Medida provisória prevê reajuste de 5,4% para docentes da educação básica com jornada de 40 horas semanais.

Foto: Douglas Amaral/SEC.

O reajuste do piso nacional dos professores da educação básica voltou a avançar no Congresso Nacional e poderá elevar o salário da categoria para R$ 5.130,63. A proposta está prevista na Medida Provisória (MP 1334/26), que será analisada nesta terça-feira (19) por uma comissão mista no Senado.

O texto estabelece aumento de 5,4% no piso salarial dos docentes, passando dos atuais R$ 4.867,77 para o novo valor, considerando carga horária de 40 horas semanais. A medida precisa ser aprovada pelo Congresso até 1º de junho para não perder a validade.

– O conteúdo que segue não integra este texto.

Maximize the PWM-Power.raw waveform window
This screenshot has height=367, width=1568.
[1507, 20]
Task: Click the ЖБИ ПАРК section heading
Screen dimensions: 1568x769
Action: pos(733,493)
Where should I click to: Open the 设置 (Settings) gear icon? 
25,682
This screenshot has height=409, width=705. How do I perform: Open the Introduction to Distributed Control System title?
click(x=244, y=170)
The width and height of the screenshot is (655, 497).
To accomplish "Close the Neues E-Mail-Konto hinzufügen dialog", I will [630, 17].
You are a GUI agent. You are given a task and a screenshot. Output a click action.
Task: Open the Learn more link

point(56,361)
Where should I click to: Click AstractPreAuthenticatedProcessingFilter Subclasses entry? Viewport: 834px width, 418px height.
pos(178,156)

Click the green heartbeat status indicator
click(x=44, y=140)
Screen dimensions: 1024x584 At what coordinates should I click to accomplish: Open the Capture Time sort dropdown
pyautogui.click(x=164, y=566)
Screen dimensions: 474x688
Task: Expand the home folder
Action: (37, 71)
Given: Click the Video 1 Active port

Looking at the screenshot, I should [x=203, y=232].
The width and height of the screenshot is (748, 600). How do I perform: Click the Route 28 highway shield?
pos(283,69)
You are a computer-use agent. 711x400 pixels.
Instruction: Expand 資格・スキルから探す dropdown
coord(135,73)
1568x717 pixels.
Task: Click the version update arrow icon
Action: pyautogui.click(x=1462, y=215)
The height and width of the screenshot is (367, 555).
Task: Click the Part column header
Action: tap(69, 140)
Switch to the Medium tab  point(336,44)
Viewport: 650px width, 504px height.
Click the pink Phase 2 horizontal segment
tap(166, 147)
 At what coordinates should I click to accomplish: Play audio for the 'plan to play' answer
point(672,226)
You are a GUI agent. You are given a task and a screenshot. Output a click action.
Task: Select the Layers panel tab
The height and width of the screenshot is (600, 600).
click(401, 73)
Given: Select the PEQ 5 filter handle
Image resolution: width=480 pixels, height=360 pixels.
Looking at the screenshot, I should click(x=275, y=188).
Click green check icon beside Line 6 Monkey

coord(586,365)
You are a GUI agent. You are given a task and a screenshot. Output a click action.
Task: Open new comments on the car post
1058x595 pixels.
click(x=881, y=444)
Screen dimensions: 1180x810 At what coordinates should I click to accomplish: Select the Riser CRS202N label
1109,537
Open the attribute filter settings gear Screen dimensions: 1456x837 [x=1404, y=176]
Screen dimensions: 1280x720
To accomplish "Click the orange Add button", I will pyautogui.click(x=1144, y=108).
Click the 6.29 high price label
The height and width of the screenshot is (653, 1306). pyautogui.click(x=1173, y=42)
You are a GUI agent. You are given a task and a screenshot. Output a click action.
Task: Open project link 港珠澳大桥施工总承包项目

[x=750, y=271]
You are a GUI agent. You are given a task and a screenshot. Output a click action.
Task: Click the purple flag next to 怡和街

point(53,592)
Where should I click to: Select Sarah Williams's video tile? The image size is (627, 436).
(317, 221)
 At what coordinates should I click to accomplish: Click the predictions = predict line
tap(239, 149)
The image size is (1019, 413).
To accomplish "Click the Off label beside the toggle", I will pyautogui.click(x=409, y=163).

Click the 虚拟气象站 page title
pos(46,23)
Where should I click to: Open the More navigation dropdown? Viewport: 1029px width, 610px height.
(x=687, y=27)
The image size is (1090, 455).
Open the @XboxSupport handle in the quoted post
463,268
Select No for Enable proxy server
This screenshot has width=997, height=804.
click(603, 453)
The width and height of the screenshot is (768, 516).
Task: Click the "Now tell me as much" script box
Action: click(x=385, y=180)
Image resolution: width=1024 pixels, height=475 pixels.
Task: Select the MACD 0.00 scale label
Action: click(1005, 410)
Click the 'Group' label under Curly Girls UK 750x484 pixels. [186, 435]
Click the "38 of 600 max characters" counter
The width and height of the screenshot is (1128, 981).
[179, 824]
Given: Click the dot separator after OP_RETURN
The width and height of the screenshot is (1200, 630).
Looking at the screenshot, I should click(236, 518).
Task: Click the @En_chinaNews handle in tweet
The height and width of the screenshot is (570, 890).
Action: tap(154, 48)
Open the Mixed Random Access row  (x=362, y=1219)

A discussão e votação da matéria estão previstas para esta quarta-feira (20). A comissão responsável pela análise é presidida pelo deputado Idilvan Alencar, enquanto a relatoria está sob responsabilidade da senadora Professora Dorinha Seabra.

A MP cria uma nova fórmula para atualização anual do piso dos professores. O cálculo passa a considerar a inflação medida pelo INPC e 50% da média de crescimento real das receitas do Fundeb nos últimos cinco anos.

Segundo o texto, o objetivo é garantir ganho real aos profissionais da educação e evitar perdas salariais causadas pela inflação. Com a nova regra, o reajuste previsto para este ano supera em 1,5 ponto percentual a inflação registrada em 2025, estimada em 3,9%.

A proposta também determina que o aumento anual nunca poderá ser inferior à inflação do período anterior, nem superior ao crescimento nominal das receitas do Fundeb nos dois anos anteriores.

A mudança busca corrigir distorções da fórmula antiga, que utilizava apenas o valor mínimo por aluno como referência e provocava oscilações consideradas imprevisíveis no reajuste salarial dos docentes.